Paul returns from a stay in detainment camp wounded and broken. He needs Marie for all types of support, but she rejects him because he can’t provide what he needs himself. Life went on without him, and he’s not been missed. His return means even less food to go around, less motherly attention, and the revocation of certain privileges such as the son sleeping in the good bed with his mom. Paul’s existence is solitary, full of longing, want, and horniness for his wife who perpetually refuses her “duties”. He can’t get any part of his life back, and Marie feels he’s merely too lazy. Of course, being a drunk with a violent streak doesn’t help his cause. Like his country, Paul doesn’t put up much of a fight, but he wanted to then and eventually will regain his strength and make his stand against the current enemy.

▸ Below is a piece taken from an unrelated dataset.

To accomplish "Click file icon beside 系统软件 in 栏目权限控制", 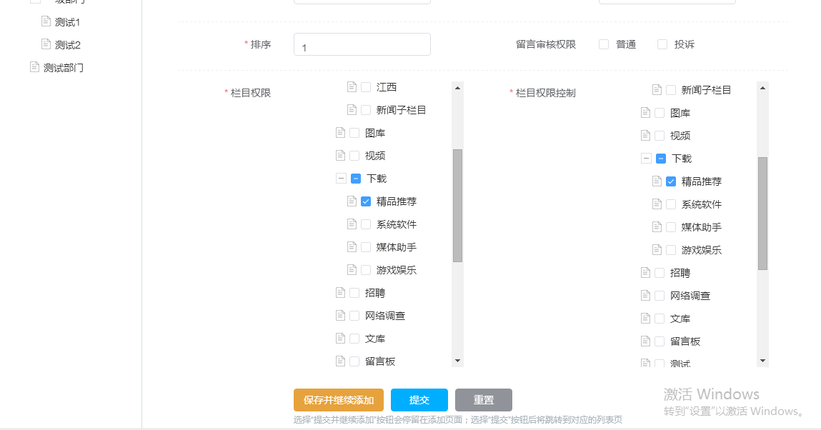I will pos(657,204).
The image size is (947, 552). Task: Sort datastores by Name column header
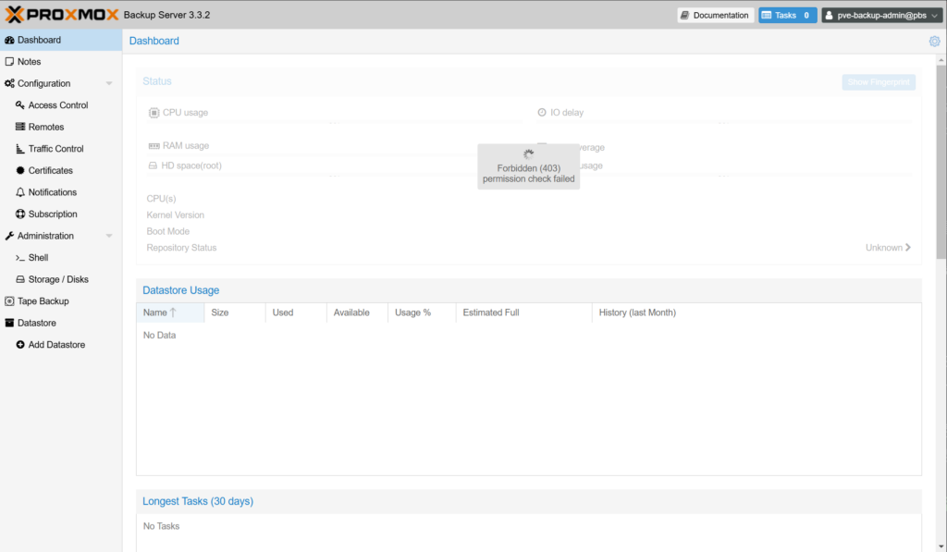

Marie doesn’t have any diabolical plot. She stumbles upon a neighbor trying to abort a child and quickly sees she can do it better. More importantly to her, the compensation she’ll receive will make her life more tolerable. Marie becomes a capitalist, allowing her to provide a more comfortable life and have some fun. Her childlike exuberance grows as her illegal activities - she also lets her new friend Lulu (Marie Trintignant) use her home for a flophouse – improve her means, thus giving the uneducated woman freedom to pursue singing lessons.
Claude Chabrol shows every side of Isabelle Huppert’s character, with her husband, kids, nazi aiding lover Lucien (Nils Tavernier son of screenwriter Colo and director Bertrand Tavernier) who has some of the prestige and influence she believed her husband would, clients, prostitute friend, and accusers. We see her ups and downs, strengths and weaknesses. As always, ever brilliant Huppert denies us access to her mind and resists our empathy at every turn. She’s not a saint like Mike Leigh’s Vera Drake, and the film is far more multi-layered for it. She’s just an ordinary woman who wants more from life than she’s had, and winds up paying far more dearly than she deserves.
Huppert is one of the most intelligent actresses, but is probably even better at playing dumb. She has a childish obliviousness to the weight of her actions, to the fact they have any weight. Few performers could pull off a line (about her best friend who was suddenly interned) like “Rachel can’t be Jewish, she would have told me so” without being laughed off the screen. Chabrol rides her for all she’s worth, with Trintignant and especially the vastly underrated Cluzet making more out of their characters than they should be.
As always, Chabrol doesn’t take sides. This isn’t a unilateral plea riddled with sentiment and emotion and overloaded with moralization. We see the good and bad in every character, and we come to our own conclusions because the film isn’t a manipulative polemic. In the end, we question whether the wartime setting should change our expectations for the characters or if a very similar story couldn’t be made of the present.